>>2503Well the simplest way to get started is to download the latest release of koboldcpp
https://github.com/LostRuins/koboldcpp/releases/tag/v1.63It's the simplest of back-ends (and also comes with a rather basic bitch front-end as well) But it has an API that you can use to connect it to other front-ends such as SillyTavern
https://github.com/SillyTavern/SillyTavernAnd then you're basically looking for gguf format models on huggingface.co, of which there are many... countless...
System requirement wise definitely need some kind of GPU to accelerate the prompt processing but beyond that .gguf is actually a CPU optimized tensor library so you can actually load as much of the model you want into RAM as possible (although it will be much faster if you can offload it all into VRAM)

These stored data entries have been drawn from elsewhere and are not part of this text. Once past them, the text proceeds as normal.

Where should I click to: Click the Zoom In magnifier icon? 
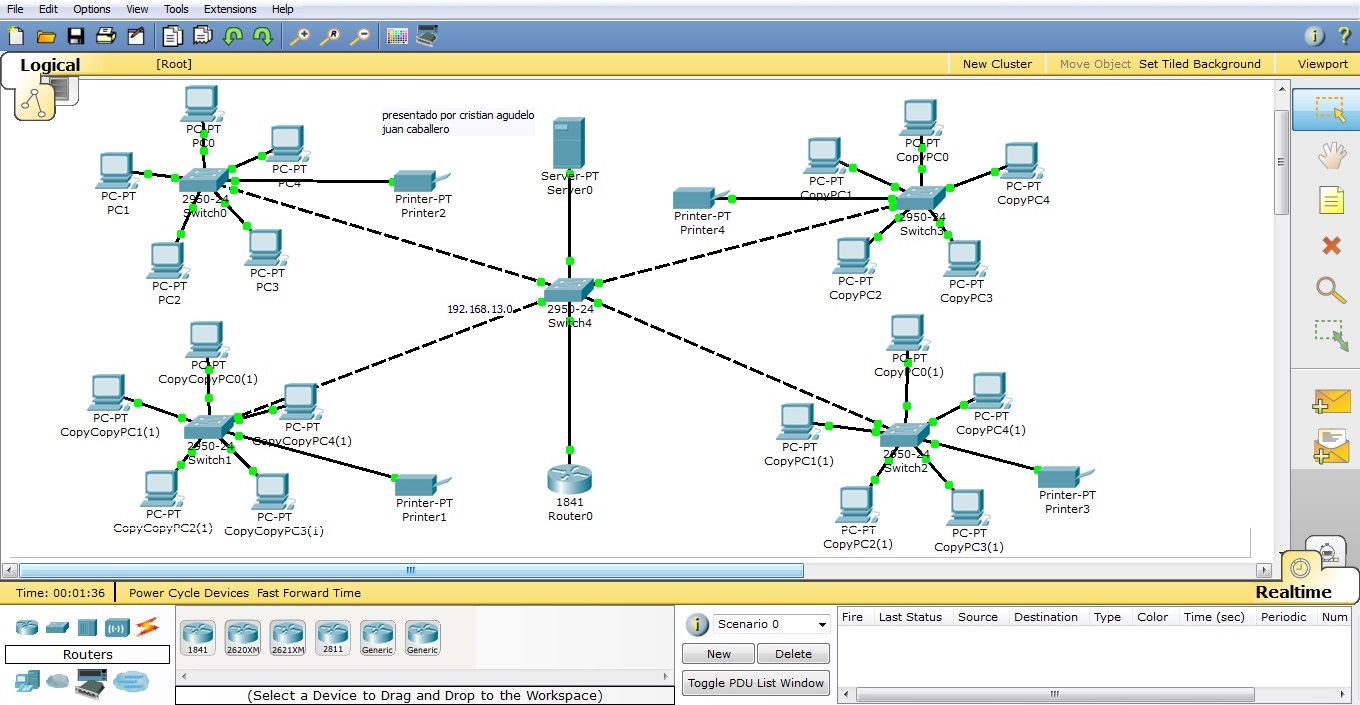tap(299, 37)
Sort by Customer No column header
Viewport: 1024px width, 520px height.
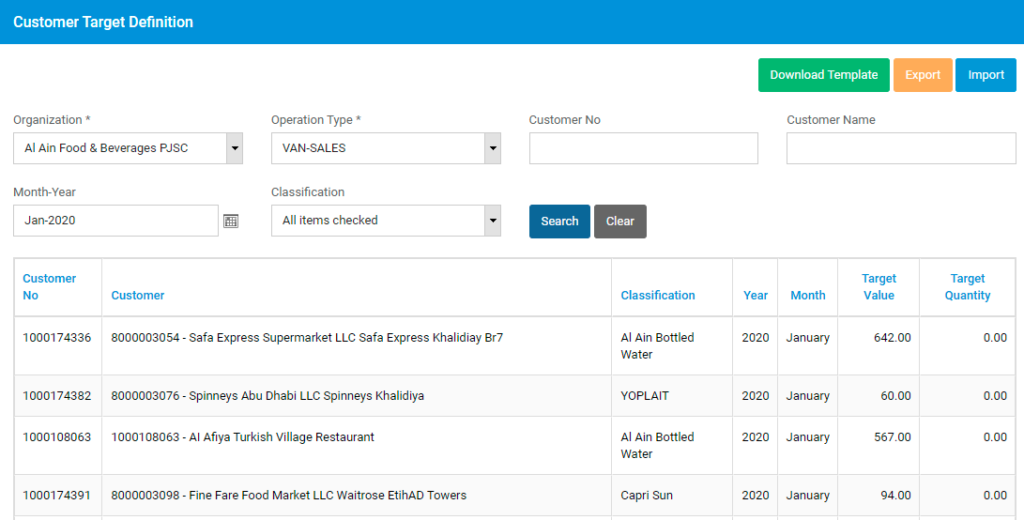[x=50, y=287]
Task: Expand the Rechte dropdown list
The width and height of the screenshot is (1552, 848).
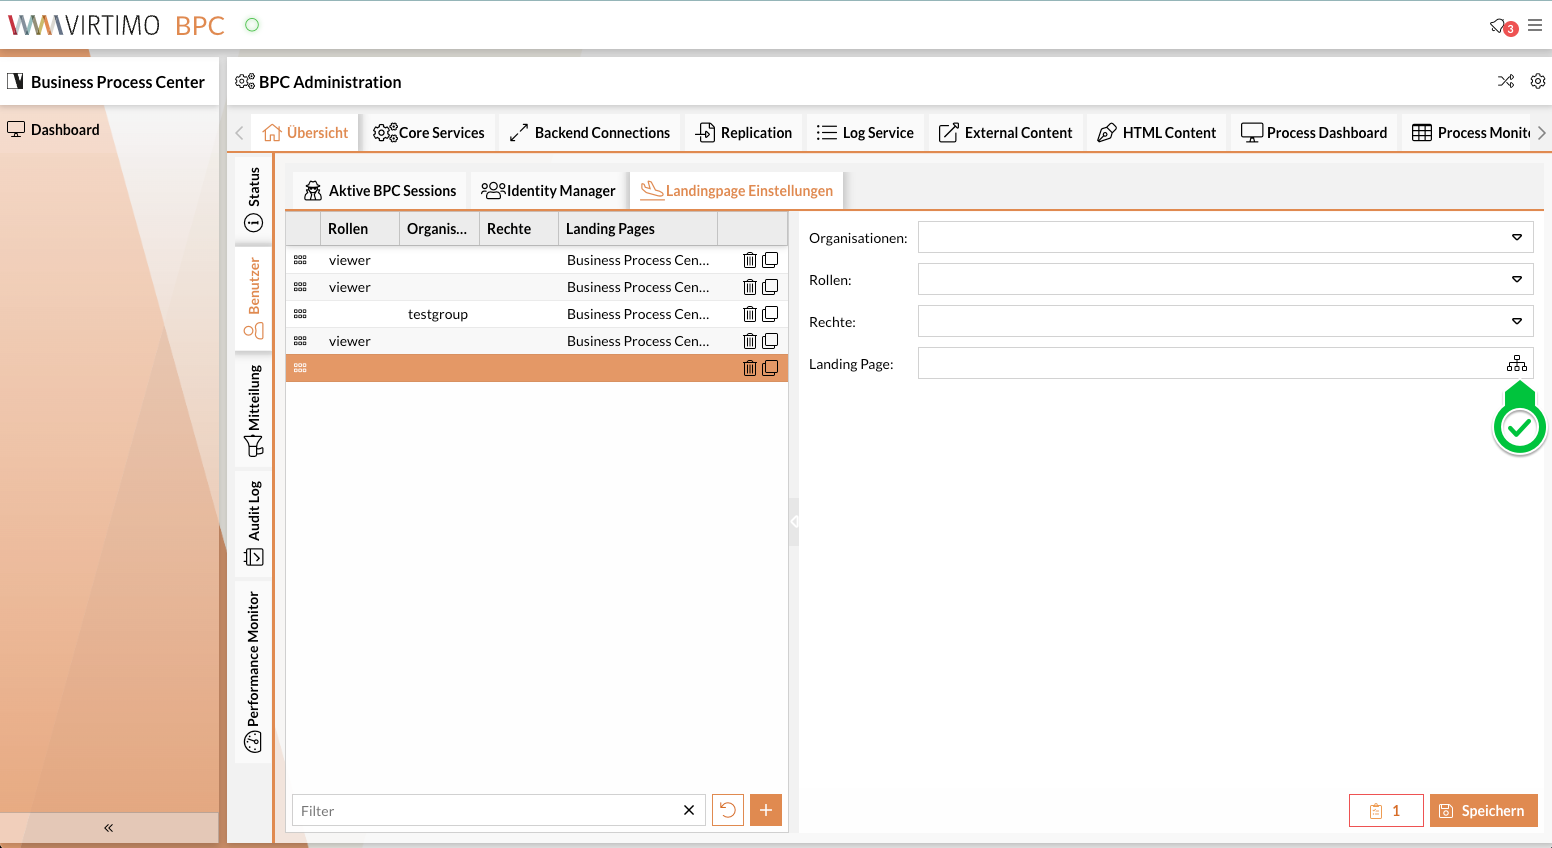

Then I suppose there's quantization which needs mentioning. We'll use Llama-3-8B-Instruct as an example.
https://huggingface.co/QuantFactory/Meta-Llama-3-8B-Instruct-GGUF/tree/mainGenerally the models are released in "fp16" form. Where the model weights are expressed in 16 bit floating point numbers (some of them are actually fp32 and some of them are actually smaller but that's besides the point).
Basically quantization is compression for lack of a better analogy. for example Q8_0 has had most of the tensor values reduced down to 8-bit values. With text-generation 8-bit is generally considered lossless. (it's a little bit lossy, but typically within the noise of fp16)
4-bit quantization is as low as I would ever recommend going. At this point on most tensor values you're basically cramming 2 model parameters into every single byte. You'll occasionally start getting weird things like reversed possessive clauses and what-not- a jumbling of close concepts, basically. Q5 is probably the most popular quantization level. It provides a pretty solid accuracy boost over Q4 although I generally prefer to just run Q8 or FP16 wherever possible just for the unvarnished experience.
The majority of a model's memory requirement can be calculated off of a model's parameter count. pretty straight forward. 8 bits per byte, so an 8 billion parameter model would require 16 gigabytes to represent all of the parameters at fp16, 8 gigs at Q8 and 4 gigs at Q4. (it's not quite that simple, since not all modules are quantized at the same level) but then you also have to consider overhead for context (how much text the model can see when calculating what to output) and compute buffer.
Llama-3 is a little bleeding edge at the moment so there's still a lot of quirks to be ironed out on front-ends and back-ends to make it work nicely but theoretically if you had a 6 gigabyte GPU you would be able to fully offload Llama-3-8B in 4-bit. But in either case even if not like if you just had some shitty little 1650 or something it would be able to handle the batch/prompt processing and because the model is relatively small you would still be able to get usable speed out of it even if you had to run most of the model off of cpu.
And then don't even make me start getting into sampler settings and prompt templating.